=== To do ===
The answer is the exact text of every line from the one that contains "You are a computer-use" to the final line of the entries below, with pictures left out.
*** Records for the exercise Section Begins ***
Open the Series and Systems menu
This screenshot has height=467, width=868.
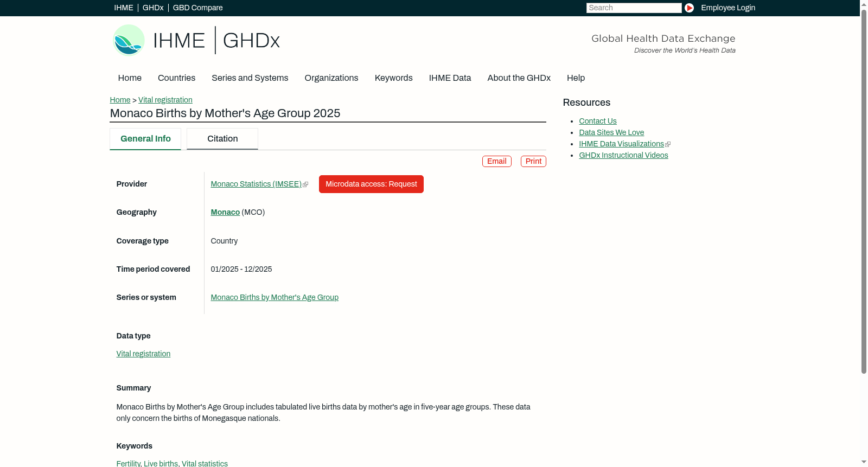(x=250, y=78)
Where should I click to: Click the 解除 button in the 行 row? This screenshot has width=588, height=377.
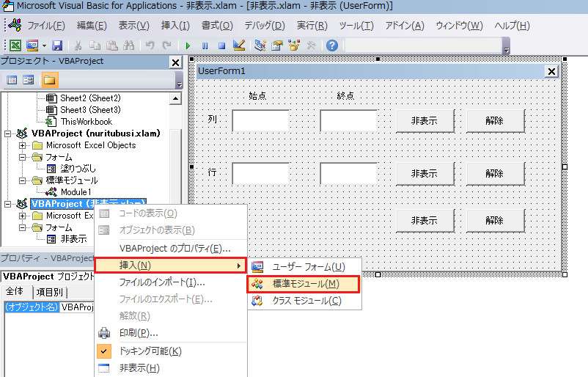(495, 174)
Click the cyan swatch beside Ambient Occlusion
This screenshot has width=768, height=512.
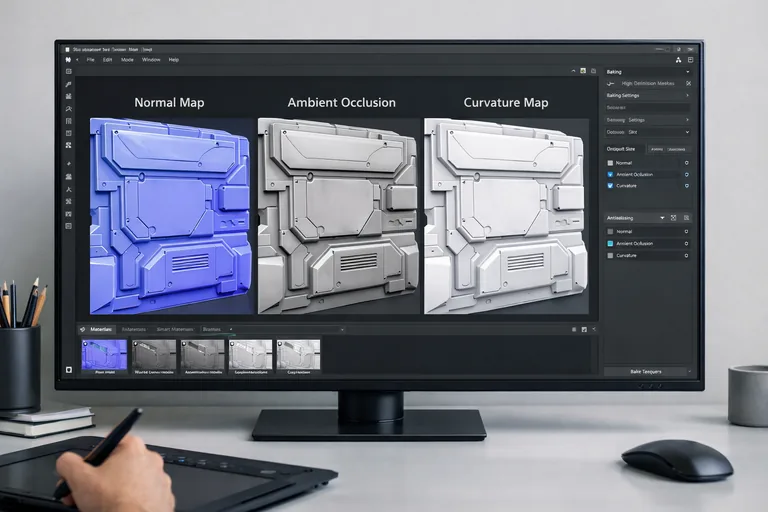[x=611, y=243]
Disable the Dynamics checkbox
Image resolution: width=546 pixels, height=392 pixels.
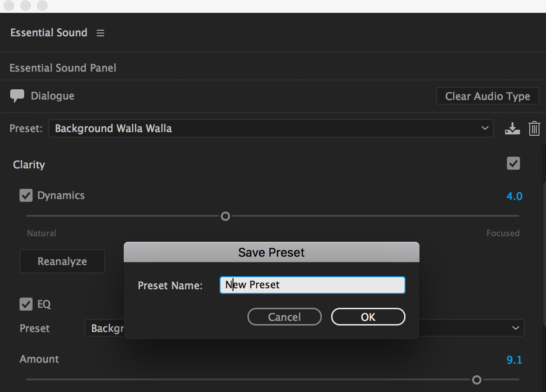[26, 195]
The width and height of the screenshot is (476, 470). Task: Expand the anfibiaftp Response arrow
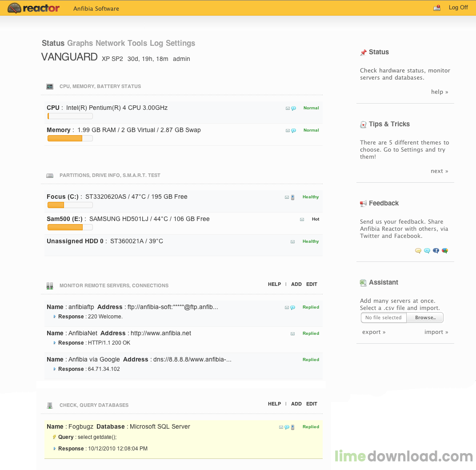coord(55,317)
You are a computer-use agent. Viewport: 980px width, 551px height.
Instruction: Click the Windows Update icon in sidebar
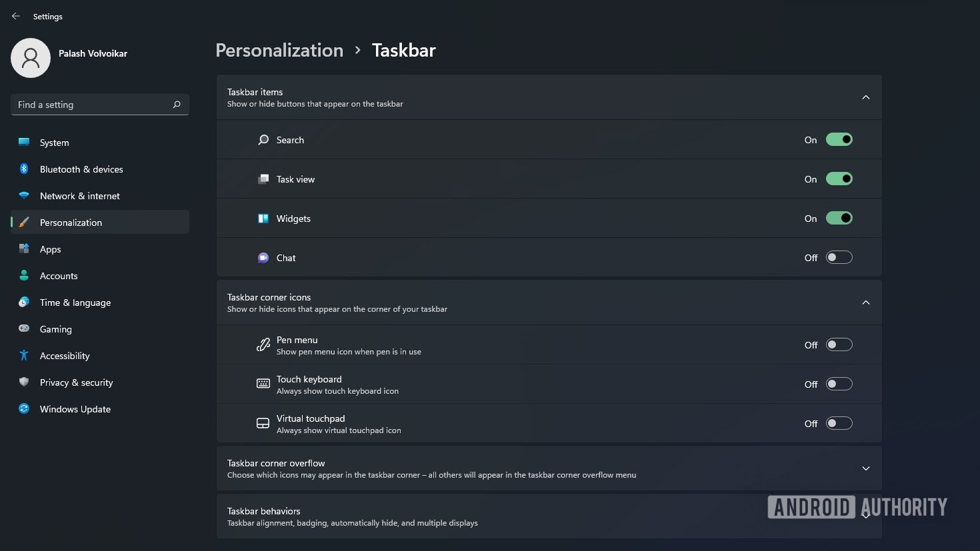point(24,409)
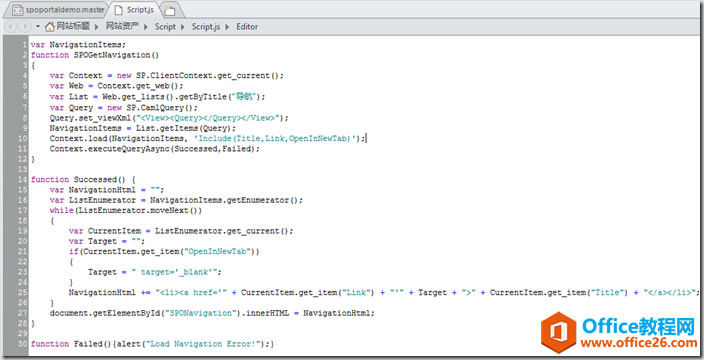Screen dimensions: 704x360
Task: Open a new tab with folder icon
Action: 169,10
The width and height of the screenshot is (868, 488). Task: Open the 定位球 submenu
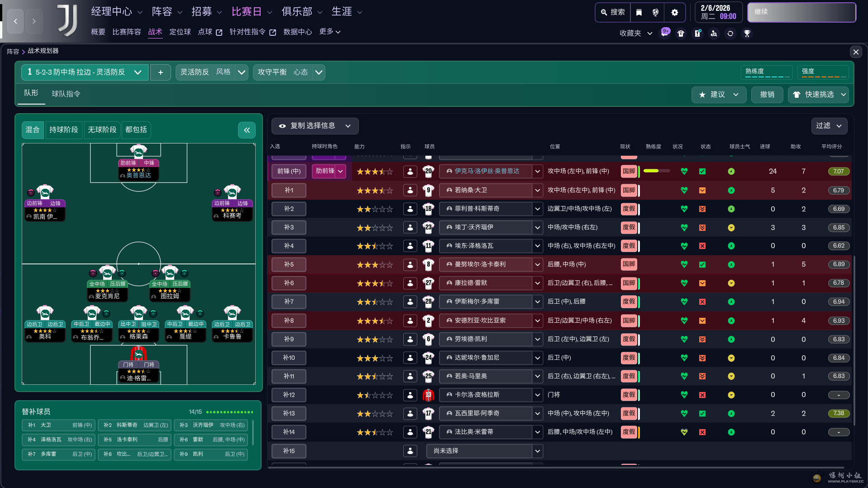tap(180, 32)
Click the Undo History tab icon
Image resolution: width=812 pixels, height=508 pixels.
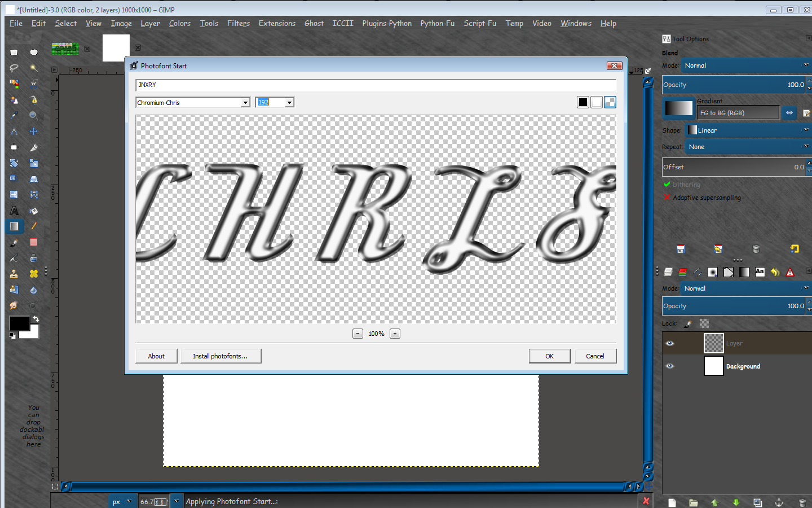pyautogui.click(x=775, y=272)
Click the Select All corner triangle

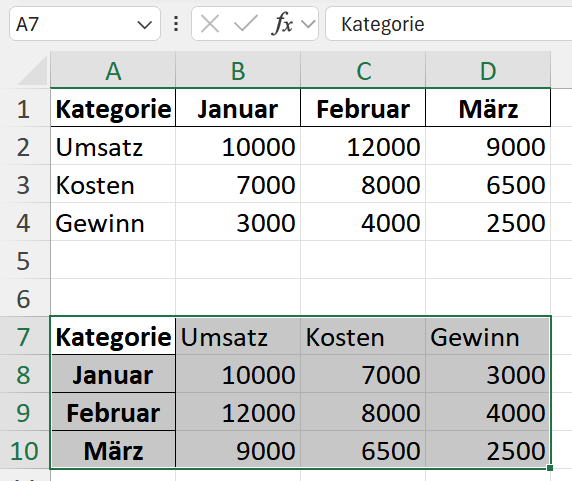33,71
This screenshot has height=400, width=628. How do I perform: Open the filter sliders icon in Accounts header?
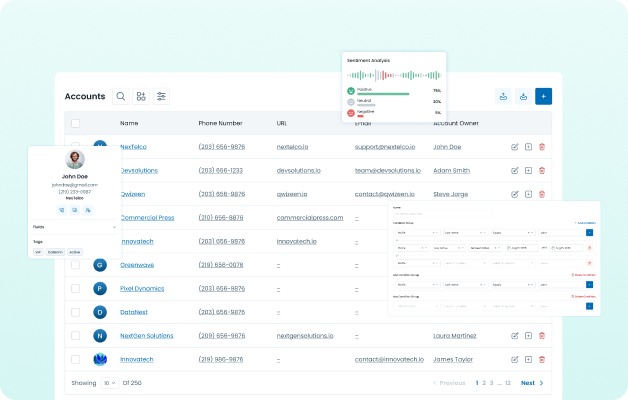[x=162, y=97]
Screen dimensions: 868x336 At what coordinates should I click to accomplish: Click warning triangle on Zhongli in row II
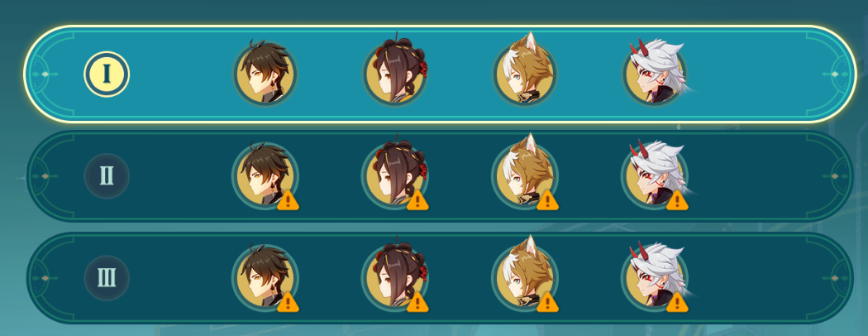(288, 200)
*** Records for the exercise Section Ends ***
=== Answer below ===
You are a computer-use agent. Viewport: 980px width, 551px height.
Instruction: Click the Windows Update icon in sidebar
point(24,409)
Screen dimensions: 704x360
Task: Open a new tab with folder icon
Action: 169,10
The width and height of the screenshot is (868, 488). Task: Open the 定位球 submenu
tap(180, 32)
Click the Undo History tab icon
Image resolution: width=812 pixels, height=508 pixels.
pyautogui.click(x=775, y=272)
Click the Select All corner triangle

33,71
This screenshot has height=400, width=628. How do I perform: Open the filter sliders icon in Accounts header?
[x=162, y=97]
Screen dimensions: 868x336 At what coordinates should I click to accomplish: Click warning triangle on Zhongli in row II
(288, 200)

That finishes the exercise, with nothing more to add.